How would I change/remove 'non-printable' characters e.g  from df.columns values incorporating the regex statements already in place

138 views Asked by At

Have tried the above with no success. Note ..This is specific to the text Column Headings and not the Column Values

df.columns = [x.lower().replace(" ","").replace("?","").replace("_","").replace( "Â" , "") for x in df.columns]

Would have replaced the non-printable character but has failed.

Can anyone help ?

csv export post the suggested solution

1

There are 1 answers

2
Pawel Kam On

First of all, please remember that replace is case sensitive. Also, when chaining functions, the order is important.

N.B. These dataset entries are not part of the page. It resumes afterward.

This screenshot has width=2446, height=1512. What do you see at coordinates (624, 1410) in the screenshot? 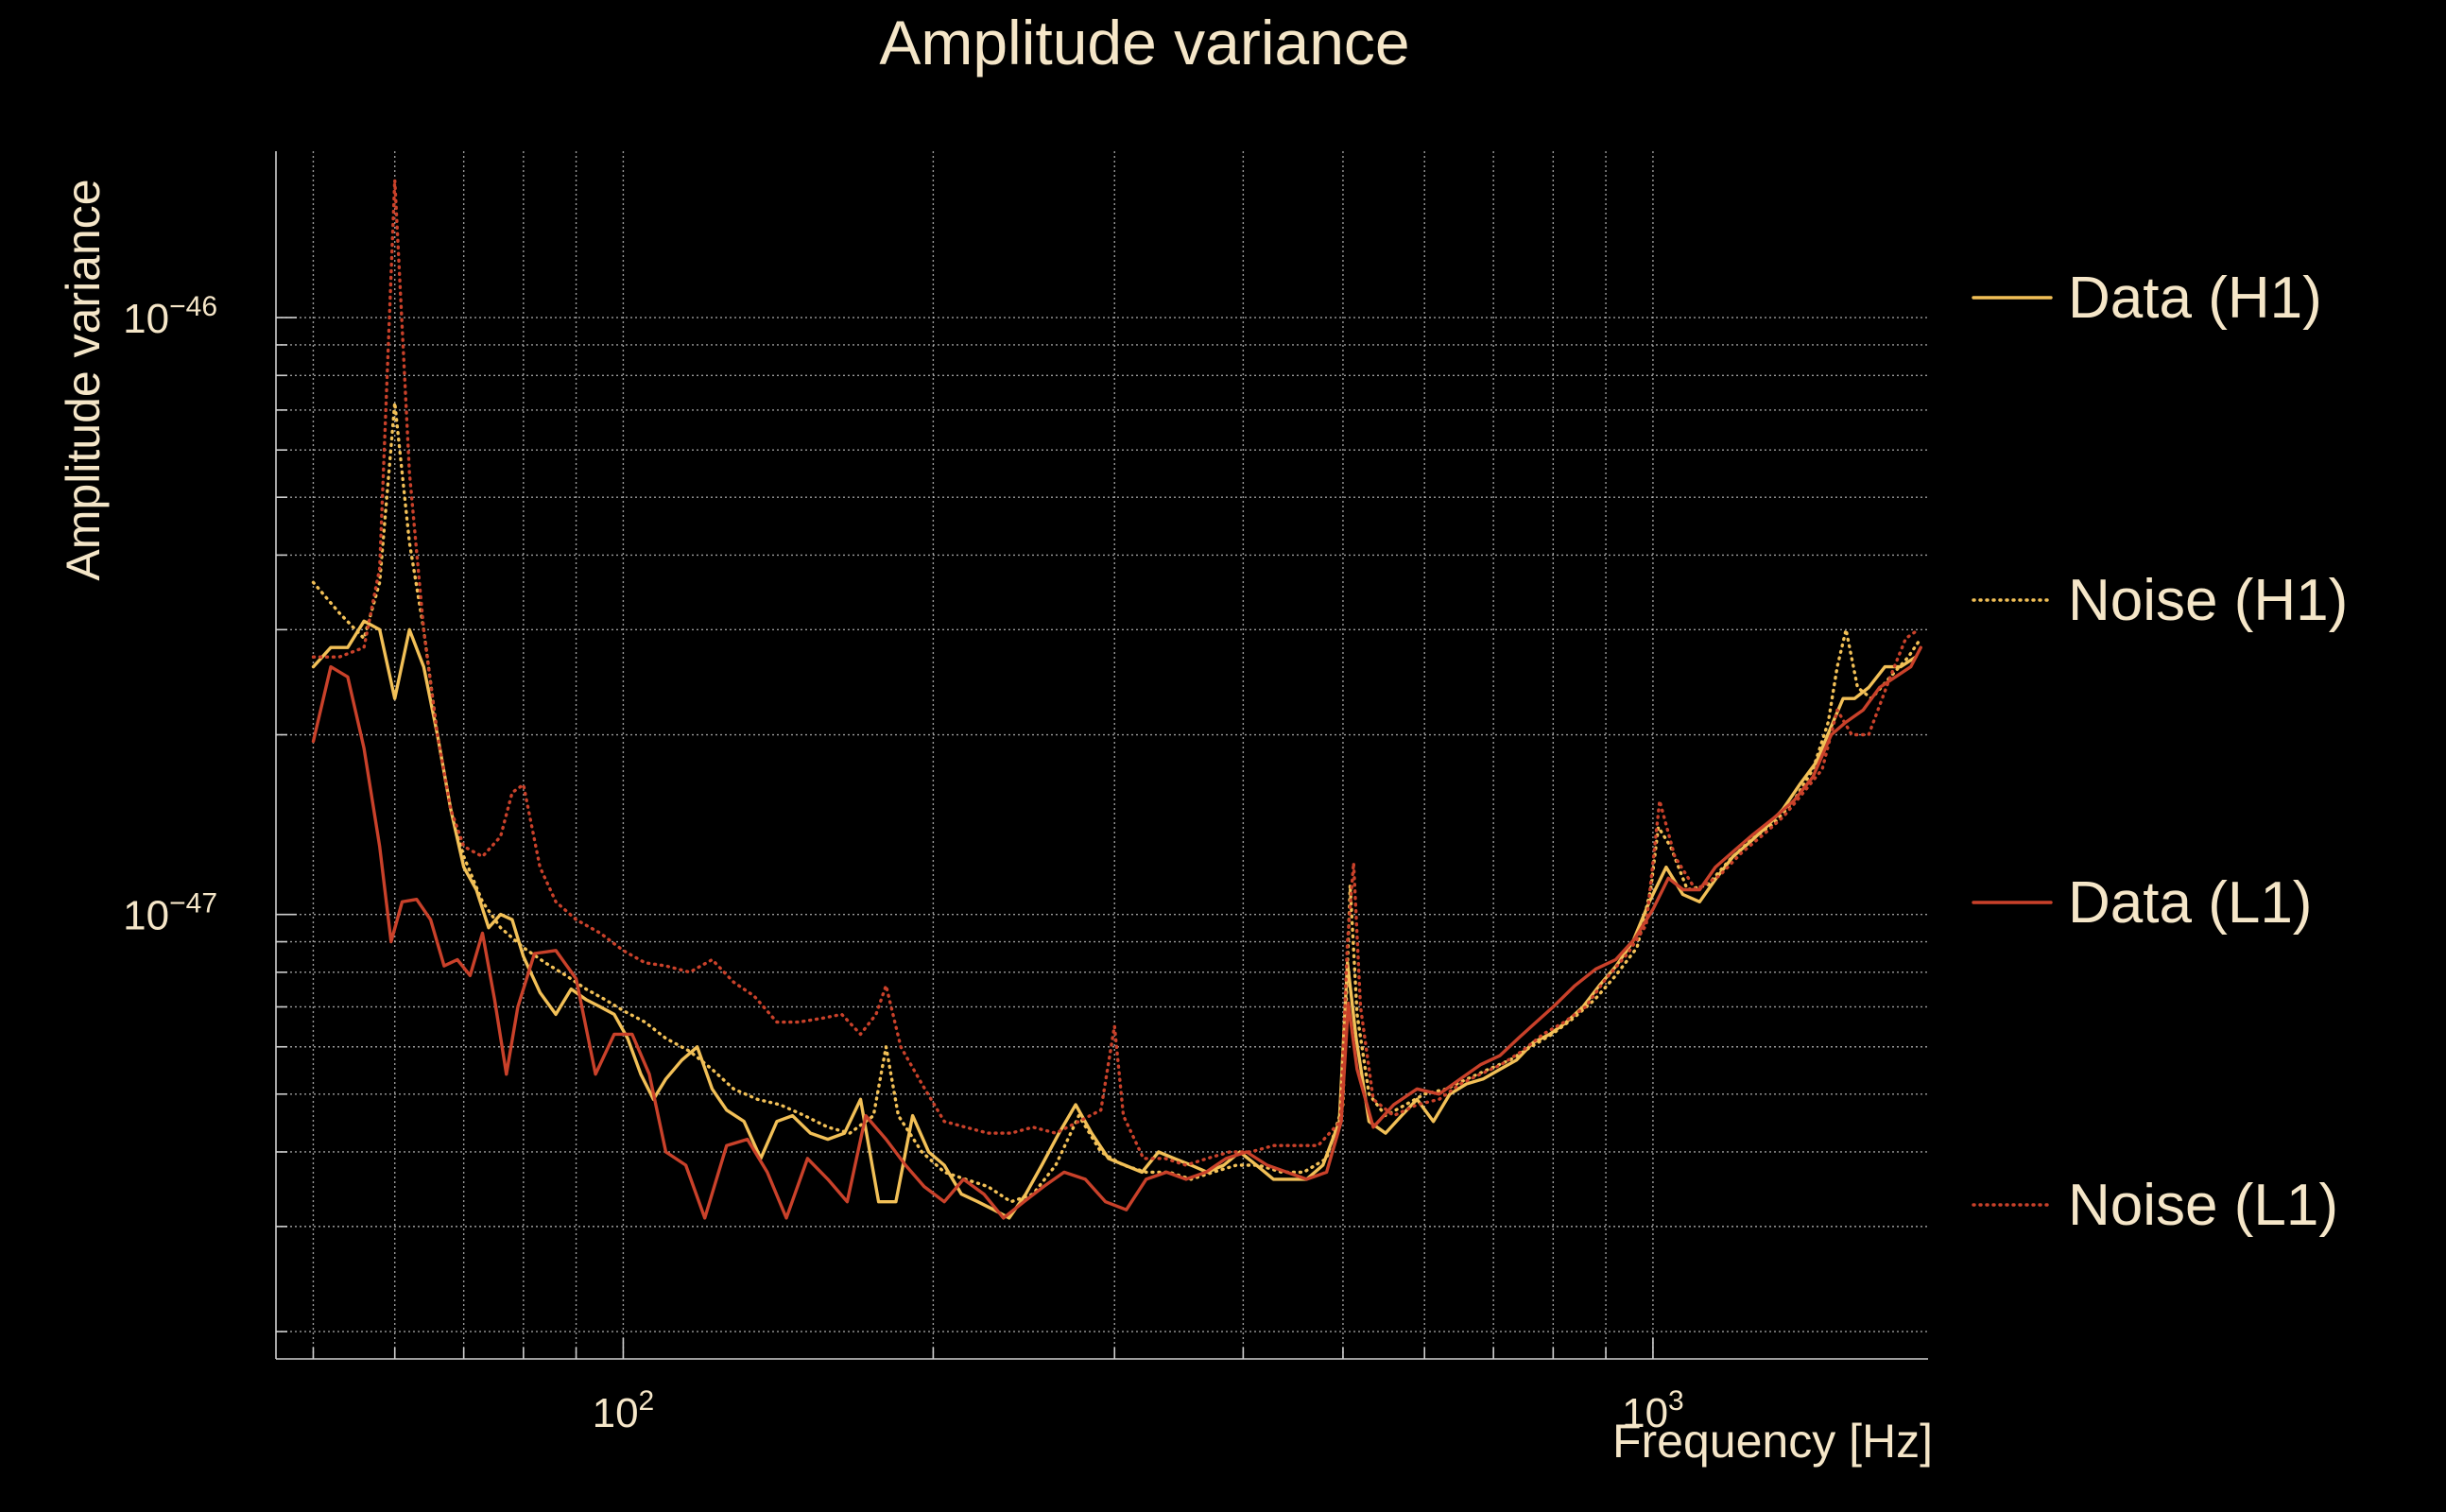
I see `x-tick-label: 10²` at bounding box center [624, 1410].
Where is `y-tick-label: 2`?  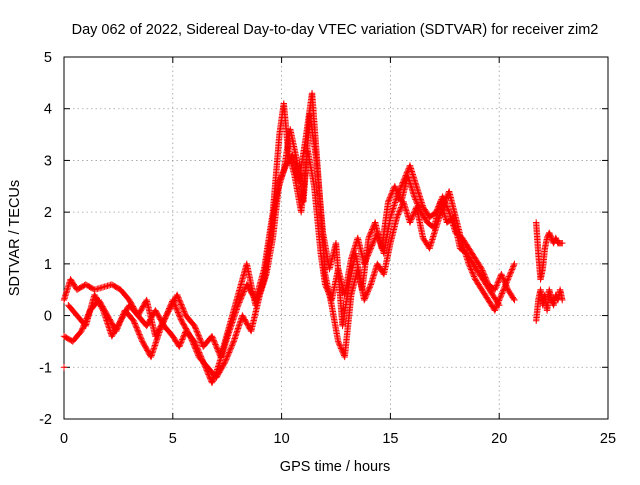
y-tick-label: 2 is located at coordinates (48, 213).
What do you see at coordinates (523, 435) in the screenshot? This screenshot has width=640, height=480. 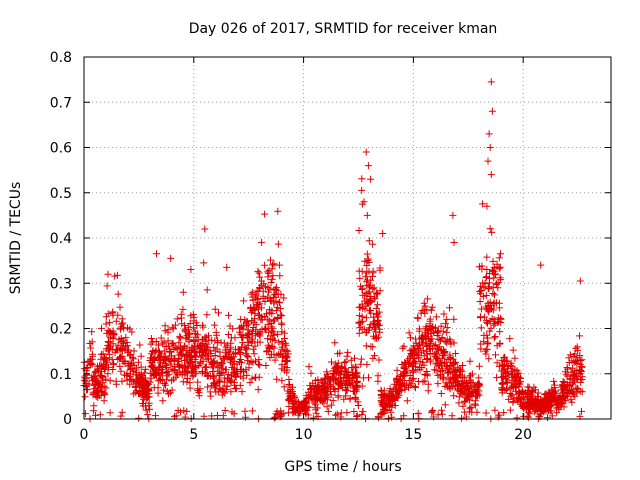 I see `x-tick-label: 20` at bounding box center [523, 435].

"Â".lower().replace("Â", "") # "â"
"Â".replace("Â", "").lower() # ""

If the reason for the matter in question is a Mojibake encoding/decoding issue, you can try this quick fix with ftfy library. You can use it in conjunction with the rename function.

import ftfy

def _change_column_name(val):
    # fix mojibake
    val = ftfy.fix_text(val)
    # whatever data processing you need
    return val.replace("Â", "").lower()

df.rename(columns=_change_column_name, inplace=True)

@tripleee is right, though. Maybe instead of quick fix you'd want to fix encoding/decoding errors in your source data.